Please repeat exactly the lines below from the one containing "The height and" down to the one containing "Open the Domain page", both included, and nothing else.

SUPPLIED INFORMATION:
● ● ● ●

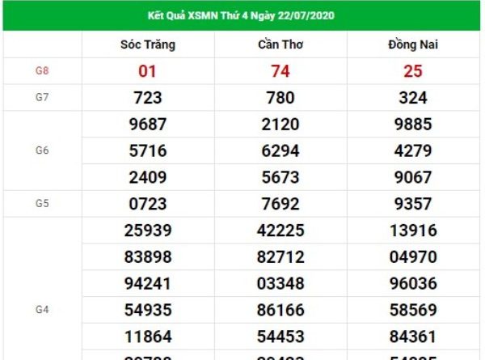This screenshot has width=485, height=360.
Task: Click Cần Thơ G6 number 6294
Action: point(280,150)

● ● ● ●

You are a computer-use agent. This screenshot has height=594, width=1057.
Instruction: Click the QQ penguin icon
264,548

● ● ● ●

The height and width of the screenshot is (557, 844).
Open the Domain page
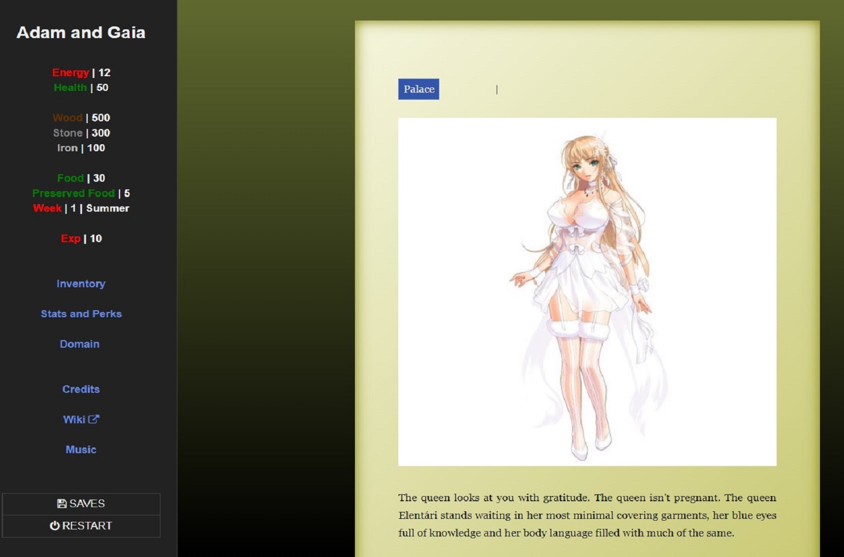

● ● ● ●

TASK ANSWER:
The height and width of the screenshot is (557, 844).
Open the Domain page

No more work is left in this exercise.